### Instrucción 1
En el relato sobre Max Yasgur y Woodstock, ¿cuántas acres de tierra tenía Max Yasgur en las colinas del condado de Sullivan?
### Instrucción 2
Continúa el relato sobre Max Yasgur y Woodstock después de su última frase.

### Extracto del documento
Max Yasgur y Woodstock 1969.

Cuando se enteró de que sus vecinos nunca volverían a comprarle nada si permitía que los hippies llegaran, Max Yasgur miró a su esposa. Y ella supo, con solo ver sus ojos, que ya había tomado una decisión.
Agosto de 1969. Bethel, Nueva York.
Max Yasgur, un granjero lechero de 49 años, había pasado toda su vida construyendo algo real en las colinas del condado de Sullivan: seiscientas acres de tierra fértil, un rebaño de vacas premiadas y una reputación de hombre justo y buen vecino.
Entonces, un grupo de jóvenes de la ciudad de Nueva York le preguntó si podían usar uno de sus campos para un festival de música.
La reunión del pueblo fue brutal.
Vecinos que conocían a Max desde hacía décadas le dijeron sin rodeos:
“Si permites ese festival, boicotearemos tu granja. Nadie comprará tu leche. Nadie hará negocios contigo. Estás acabado.”
Su esposa, Miriam, lo observó mientras escuchaba aquellas amenazas.
Y vio algo cambiar en él.
“En ese momento supe,” diría más tarde, “que Max iba a hacerlo, sin importar lo que dijeran.”
Max Yasgur era un hombre que se volvía más terco cuanto más lo presionaban.
En lo más profundo de su alma de granjero, creía que los jóvenes tenían derecho a reunirse pacíficamente, aunque tuvieran el pelo largo y escucharan una música que él no entendía.
Cuatrocientas mil personas llegaron a Woodstock.
Pisotearon sus campos.
Derribaron sus cercas.
Dejaron sus pastizales devastados.
Los daños fueron enormes.
Pero durante el festival, ocurrió algo increíble.
Max subió al escenario —un granjero judío de mediana edad, con ropa de trabajo— frente al mayor encuentro juvenil de la historia estadounidense, y dijo:
“Lo que ustedes han demostrado al mundo es que quinientas mil personas jóvenes —y los llamo jóvenes porque tengo hijos mayores que ustedes— pueden reunirse durante tres días de música y alegría, y no tener nada más que eso: música y alegría. ¡Dios los bendiga por ello!”
La multitud le respondió con una ovación de pie que duró varios minutos.
Pero luego vino la realidad.
El servicio postal se negó a atenderlo.
Max tuvo que cambiar su dirección a un pueblo vecino solo para poder recibir su correo —incluidas las notas de agradecimiento y las flores que le enviaron artistas como Jimi Hendrix, Janis Joplin y The Who, agradeciéndole su valentía.
La tienda local lo rechazó.
Amistades de toda una vida se disolvieron de la noche a la mañana.
El 7 de enero de 1970, algunos de sus propios vecinos lo demandaron por los daños que los asistentes del festival habían causado en su propiedad.
Max nunca se echó atrás.
A los periodistas que le preguntaban si volvería a organizar un festival, respondió con calma:
“Hasta donde sé, volveré a mi granja.”

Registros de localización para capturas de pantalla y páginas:
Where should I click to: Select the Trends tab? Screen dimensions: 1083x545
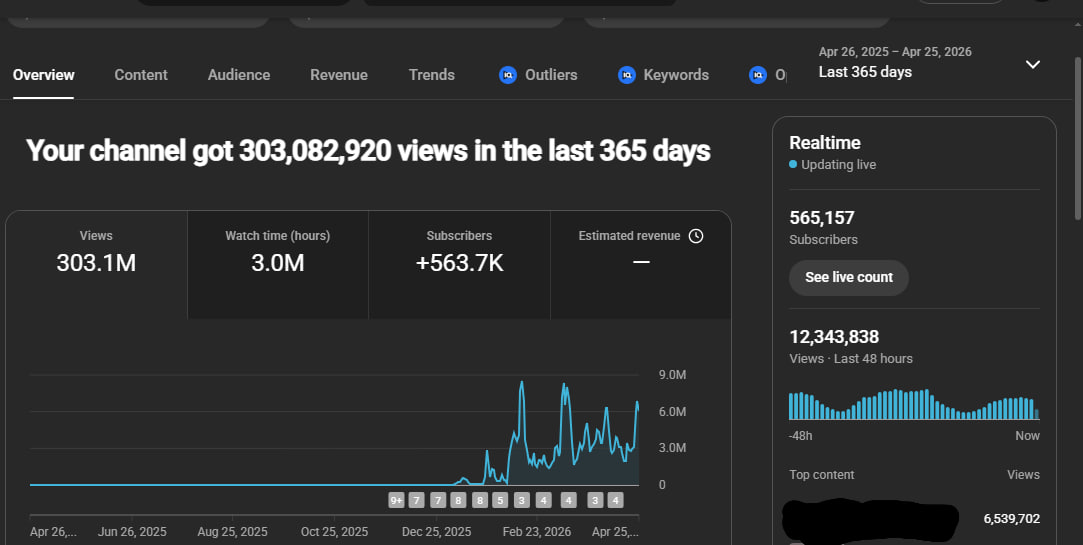(x=432, y=75)
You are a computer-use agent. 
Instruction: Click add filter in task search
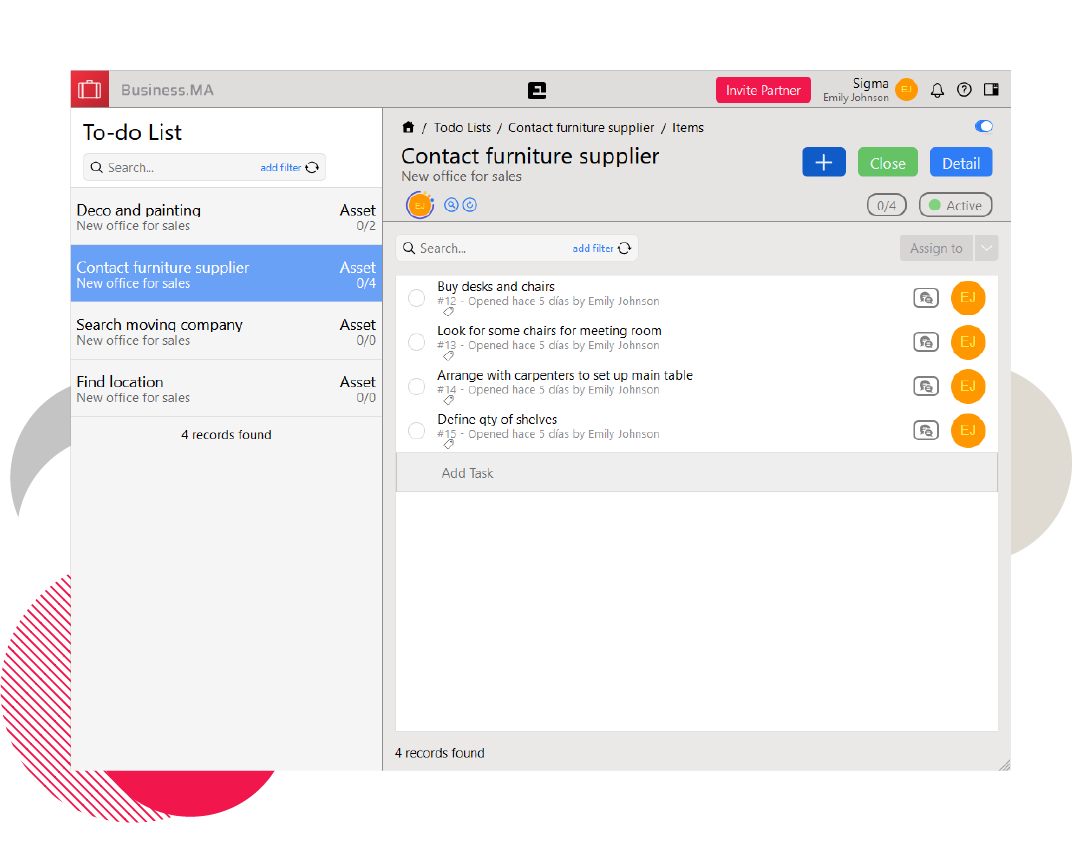(593, 249)
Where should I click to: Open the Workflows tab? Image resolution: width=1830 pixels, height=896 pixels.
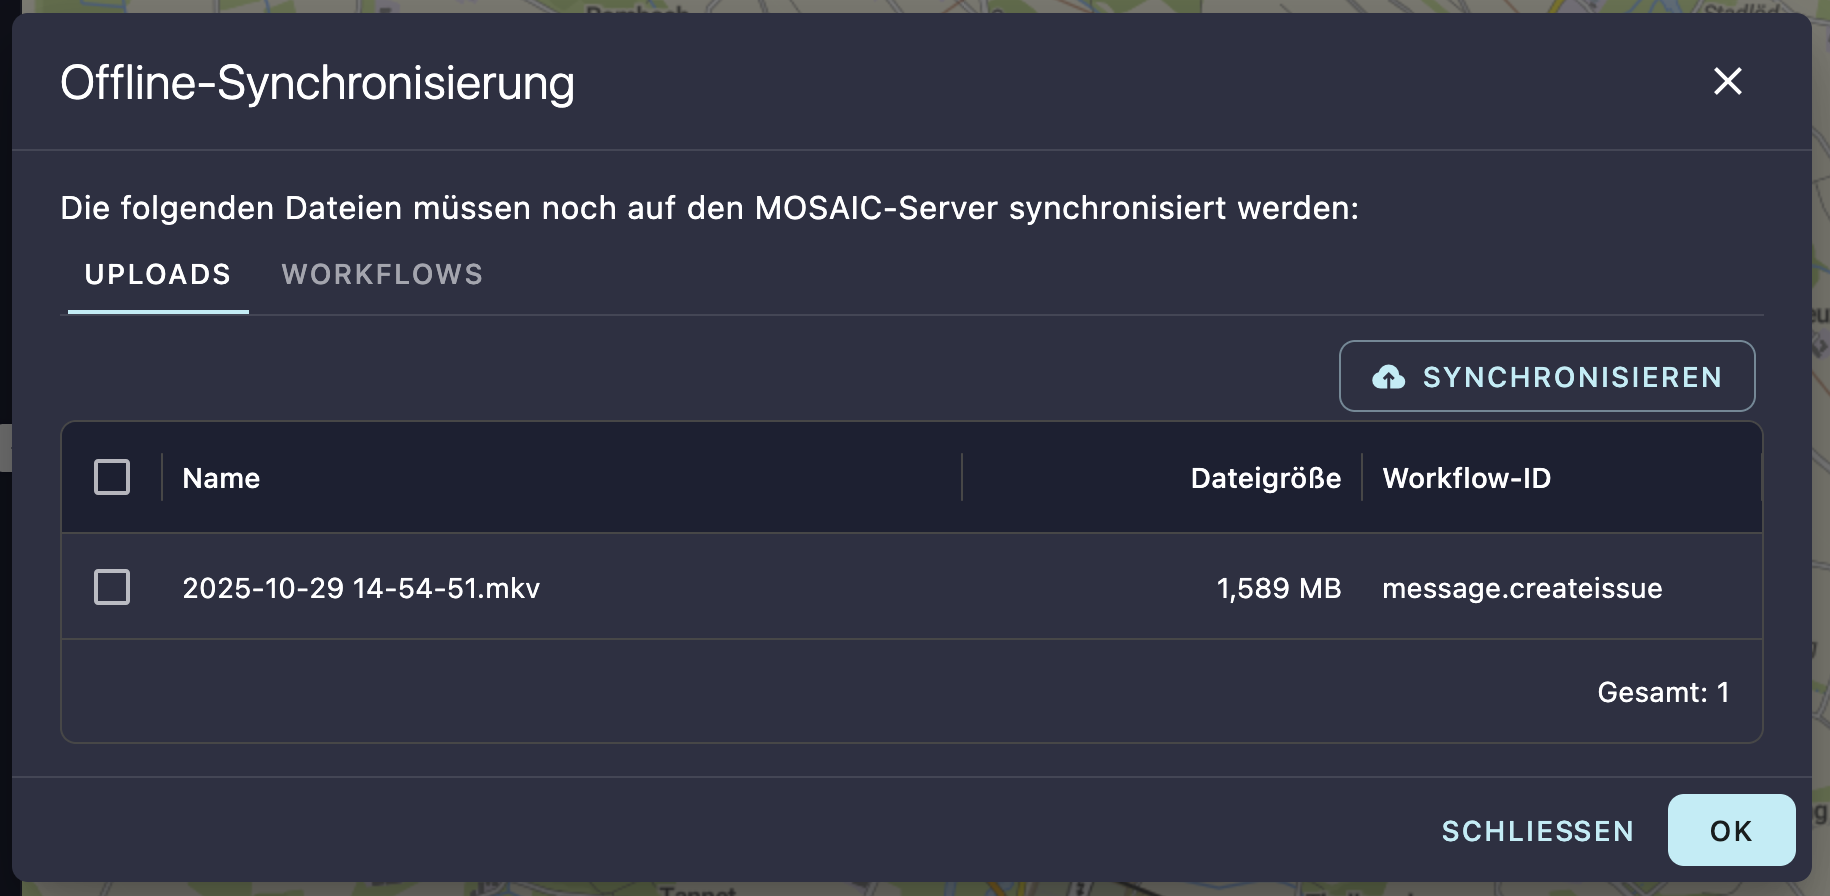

### Resultado final 1
Seiscientas acres.

### Resultado final 2
Un año después, recibió 50 000 dólares como compensación por los daños.
No era suficiente para reemplazar lo que había perdido —no los cercos ni el pasto, sino la comunidad que lo había abandonado por negarse a odiar a los jóvenes.
En 1971, Max vendió la granja que había sido la obra de su vida.
Él y Miriam se mudaron a Marathon, Florida, con la esperanza de que un nuevo comienzo aliviara su corazón —el físico, que ya estaba débil, y el metafórico, quebrado por sus vecinos.
El 9 de febrero de 1973, un año y medio después de dejar Nueva York, Max Yasgur murió de un ataque cardíaco. Tenía 53 años.
La revista Rolling Stone le dedicó uno de los pocos homenajes de página completa que ha hecho a alguien que no fuera músico.
Porque Max Yasgur había hecho algo que importaba:
se había interpuesto entre los jóvenes y quienes querían silenciarlos.
Hoy, el Bethel Woods Center for the Arts se alza en ese mismo campo donde 500 000 jóvenes demostraron que la paz era posible.
Desde 1996, miles de personas regresan cada verano al antiguo terreno de Max, para recordar —no solo la música, sino al hombre que la hizo posible.
Sus vecinos pensaron castigarlo dándole la espalda.
No entendieron que Max Yasgur ya había elegido de qué lado de la historia quería estar.
Eligió a los jóvenes con flores en el cabello antes que a los adultos con piedras en el corazón.
Eligió la música antes que el silencio.
Eligió quedarse solo con sus principios antes que unirse a una multitud que le pedía traicionarlos.
Y cuando esas 400 000 almas se levantaron para aplaudirlo en aquella colina embarrada en 1969,
Max Yasgur recibió algo más valioso que la aprobación de sus vecinos:
Recibió la gratitud de una generación que nunca olvidaría al granjero que les dio un campo y les pidió una sola cosa: demostrar que la paz era posible.
Lo hicieron.
Y él también.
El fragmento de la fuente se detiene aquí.